Economy / Education / Fiscal policy / Uncategorized

Why Senator Warren’s Student Loan Proposal Doesn’t Add Up

Last week, Senator Elizabeth Warren (D-Mass) unveiled her first piece of legislation on the Senate floor — a proposal to allow students to borrow at the same rates as banks. While this move galvanizes the populist movement, the economics behind it does not quite add up.

The interest rate on direct subsidized loans for undergrads is currently 3.4 percent, but it is set to double to 6.8 percent in July. Warren proposes lowering this interest rate to 0.75 percent, the Federal Reserve discount rate at which banks borrow overnight through the primary credit program.

The rhetoric behind the idea is strong: why shouldn’t students get the same deal that banks do? But that’s about all it is — rhetoric. This is because a student loan is not at all like an overnight loan. Interest rates are determined by time horizon (how long it will take to repay) and creditworthiness (how likely someone is to repay), and student loans and overnight loans are very different across both of those dimensions.
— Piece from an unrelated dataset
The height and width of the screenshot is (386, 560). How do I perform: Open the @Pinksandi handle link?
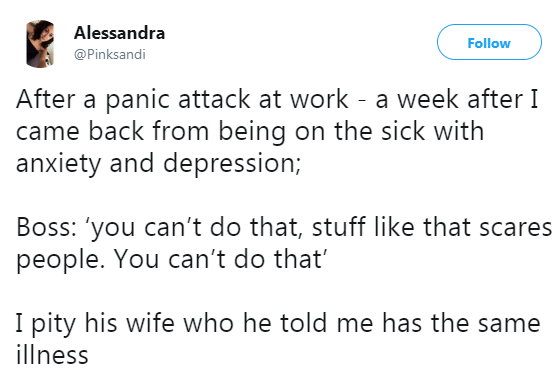point(110,55)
Time horizon: 10+ years vs. overnight

First, the two types of borrowing are across very different time horizons. A student loan typically takes more than ten years to pay back in full. For example, President Obama announced last year that he only finished paying off his $60,000 in student loans in 2004, thirteen years after finishing law school. In contrast, an overnight loan is exactly what it sounds like. Through the primary credit program, depository institutions can borrow at 0.75 percent for overnight loans. They generally use these overnight loans to cover short-term balance sheet adjustments.

A more appropriate comparison would be the interest rate that the banks pay on long-term loans. For example, the U.S. government, which should receive the most favorable interest rates on its long-term loans, pays an average of 1.8 percent in interest on ten-year loans and almost 3 percent on 30-year loans.
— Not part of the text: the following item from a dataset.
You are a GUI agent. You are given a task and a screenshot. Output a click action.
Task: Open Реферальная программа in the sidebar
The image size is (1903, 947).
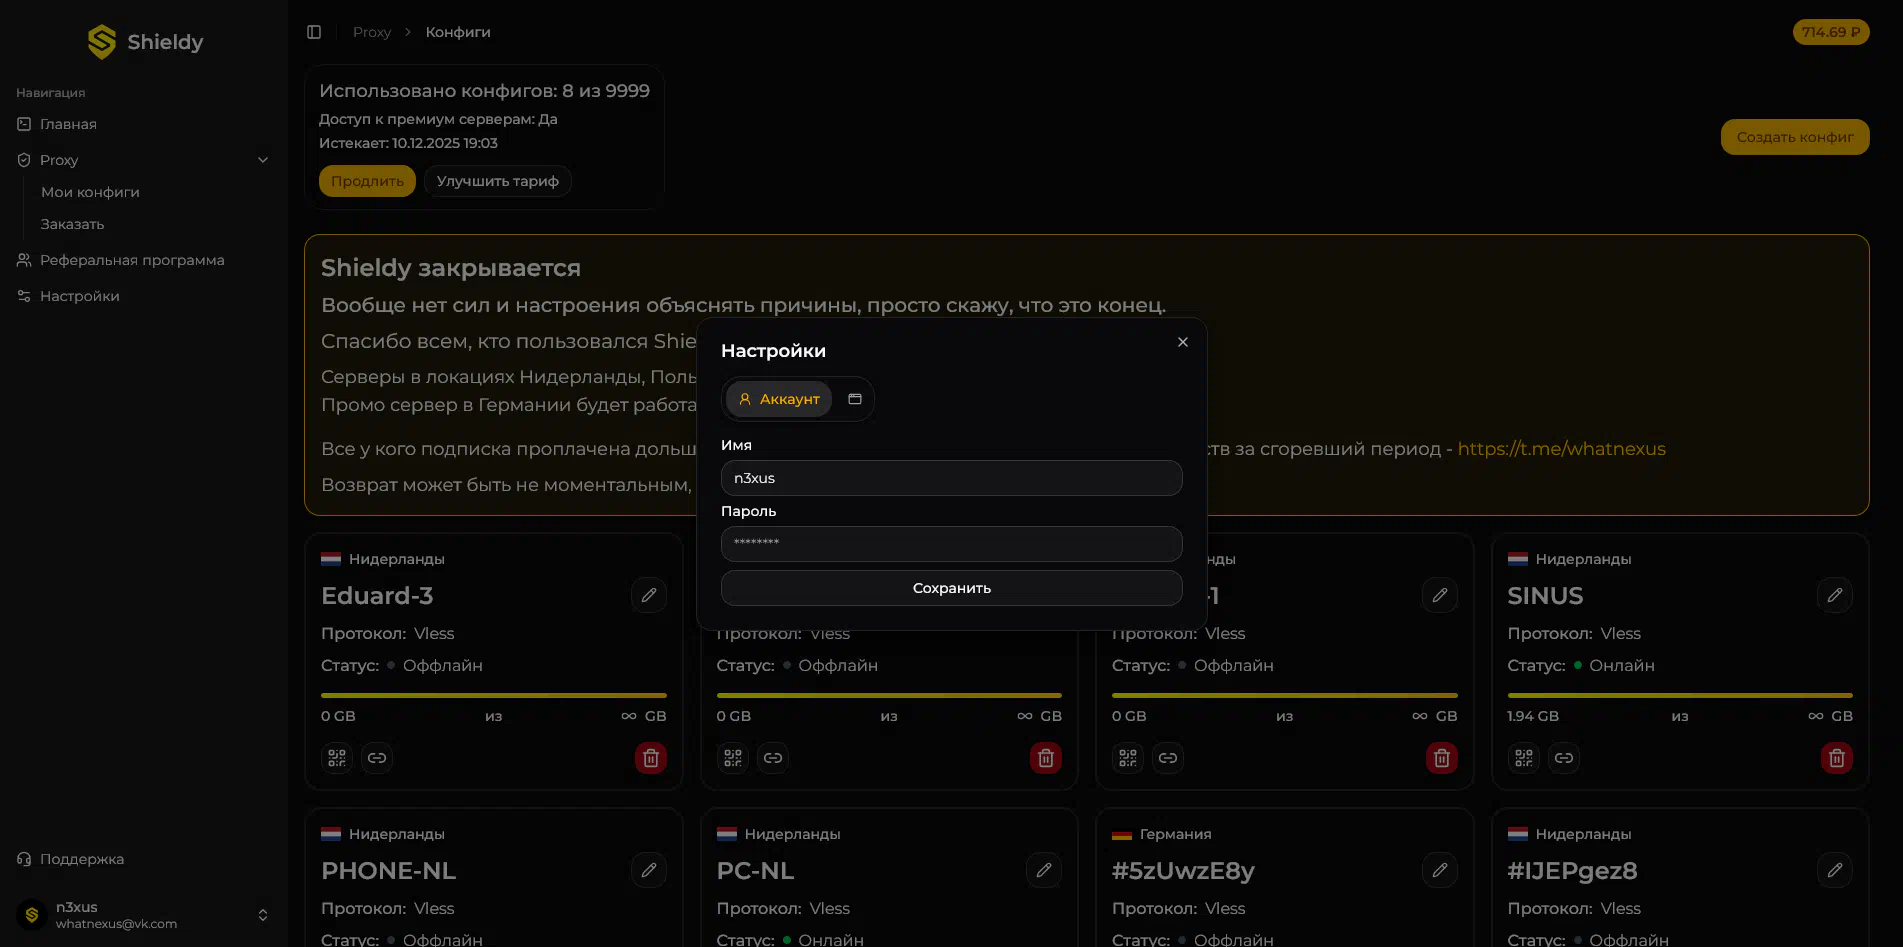(132, 260)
Creditworthiness: Proof of enrollment vs. adequate capital standards

Second, the two types of borrowers have very different levels of creditworthiness. To be eligible for a federal student loan, you just need a Social Security number and proof of enrollment in an accredited institution. You cannot have a previous default on a prior federal student loan, but other than that, there are no credit checks or screening of your creditworthiness.

Banks who are eligible to borrow at the discount window, however, need to be “adequately or well capitalized,” a status that is designated and routinely reviewed by the Federal Reserve. Although some might argue that primary credit lending is still relatively lenient, given that it is administered on almost a “no questions asked” basis, access to primary credit is still restricted by capital standards, while access to student loans is not.

Still, many people complaint that interest rates on student loan debt are too high, and delinquency rates are on the rise. As a recent graduate with a lot of student debt myself, I certainly wish that the interest rates were lower. However, I acknowledge that I am in no way like a bank – I’m not going to pay back my debt tomorrow, and I have negative net worth at the moment.

So while Senator Warren’s proposal makes for good press, the economics of it just don’t make sense.